Raff's book "Die Wagnerfrage" [The Wagner Question] has arrived here today, and I have already read it. The author is so pleased with himself that it would be a miracle if his readers were joined to him in the same proportion, and Raff is specially at variance with miracles! -

This book makes on me the effect of a pedagogic exuberance. Even the occasional good views (on harmony, for example) that it contains are obscured by a self-sufficiency in the tone and manner of them, of which one may well complain as insupportable. What Raff wishes to appear spoils four-fifths (to quote the time which he adapts so ridiculously to "Lohengrin" of what he might be. He is perpetually getting on scientific stilts, which are by no means of a very solid wood. Philosophic formulas are sometimes the envelope, the outside shell, as it were, of knowledge; but it may also happen that they only show empty ideas, and contain no other substance than their own harsh terminology. To demonstrate the rose by the ferule may seem a very scientific proceeding to vulgar pedants; for my part it is not to my taste; and without being unjust to the rare qualities of Raff's talent, which I have long truly appreciated, his book seems to me to belong too much to the domain of moral and artistic pathology for it to help in placing questions of Art in their right light.

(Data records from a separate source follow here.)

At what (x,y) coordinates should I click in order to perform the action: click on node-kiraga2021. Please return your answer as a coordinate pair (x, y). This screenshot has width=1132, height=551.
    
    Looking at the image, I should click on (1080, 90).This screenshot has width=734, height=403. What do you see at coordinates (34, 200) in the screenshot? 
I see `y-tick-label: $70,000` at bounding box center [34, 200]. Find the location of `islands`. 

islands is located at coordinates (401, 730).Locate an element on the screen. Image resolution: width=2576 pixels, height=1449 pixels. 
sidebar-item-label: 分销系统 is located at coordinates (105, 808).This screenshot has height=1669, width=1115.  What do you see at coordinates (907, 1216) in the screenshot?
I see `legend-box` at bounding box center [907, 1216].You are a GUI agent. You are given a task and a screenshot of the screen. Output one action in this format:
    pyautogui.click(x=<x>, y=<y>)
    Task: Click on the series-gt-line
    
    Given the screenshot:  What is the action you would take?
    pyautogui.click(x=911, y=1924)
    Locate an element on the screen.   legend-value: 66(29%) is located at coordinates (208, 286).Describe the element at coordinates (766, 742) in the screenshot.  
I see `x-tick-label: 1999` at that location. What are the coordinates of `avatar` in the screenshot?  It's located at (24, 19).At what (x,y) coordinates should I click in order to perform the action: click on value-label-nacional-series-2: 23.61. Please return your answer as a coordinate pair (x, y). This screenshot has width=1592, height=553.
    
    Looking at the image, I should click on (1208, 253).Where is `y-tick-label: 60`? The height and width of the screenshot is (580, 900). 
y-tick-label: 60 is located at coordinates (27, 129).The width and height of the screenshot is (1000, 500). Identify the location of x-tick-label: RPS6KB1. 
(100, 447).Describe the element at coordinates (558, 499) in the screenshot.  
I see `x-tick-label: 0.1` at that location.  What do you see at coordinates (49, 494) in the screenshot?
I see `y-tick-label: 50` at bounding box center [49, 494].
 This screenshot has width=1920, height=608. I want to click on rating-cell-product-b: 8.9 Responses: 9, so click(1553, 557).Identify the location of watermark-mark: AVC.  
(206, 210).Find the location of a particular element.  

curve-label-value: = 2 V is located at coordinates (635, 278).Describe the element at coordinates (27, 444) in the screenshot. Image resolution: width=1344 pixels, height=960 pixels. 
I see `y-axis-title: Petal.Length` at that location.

I beg you, dear friend, not to repeat this to anybody, for I could not go against Raff in any but the most extreme case, for which I hope he will not give me any occasion. Against the many charges to which he has exposed himself I even intend to shield him as far as possible, but I am very much grieved that he has mingled so much that is raw and untenable in his book with much that is good, true and right.

Farewell, dear friend, and give most friendly greetings to your wife from

Yours most sincerely,

F. Liszt

August 12th, 1854

In the "Favorita" article a great error has been allowed to remain. "No lover, no knight behaves thus" - and not "A lover behaves thus," etc. Send me at once the proofs of the "Weisse Dame", and in September bring the "Fliegende Hollander", which must not wait any longer.

I am now working at my Faust Symphony. The three-keyboard instrument arrived yesterday from Paris. It might be well to take the opportunity of my Catalogue appearing at Hartel's to see about a special article on it in your paper.

119. To Anton Rubinstein

[August, 1854]

My dear Van II.,

Whatever scruple I may have in making the shadow of an attempt on the liberty of your determinations and movements, - a scruple of which I gave you a pertinent proof by not insisting any further on your choosing Weymar instead of Bieberich as your villegiatura during this last month, - yet duty (and a theatrical duty!) obliges me to snatch you from your Rhine-side leisure, to set yourself to work afresh at your business on the banks of the Ilm, -

"Non piu andrai, farfalone," etc. [Aria from Mozart's "Figaro"]

We have to hunt the Siberian bear; ["The Hunters of Siberia", an opera of Rubinstein's.] and whether it is the season or not, I don't trouble myself about that.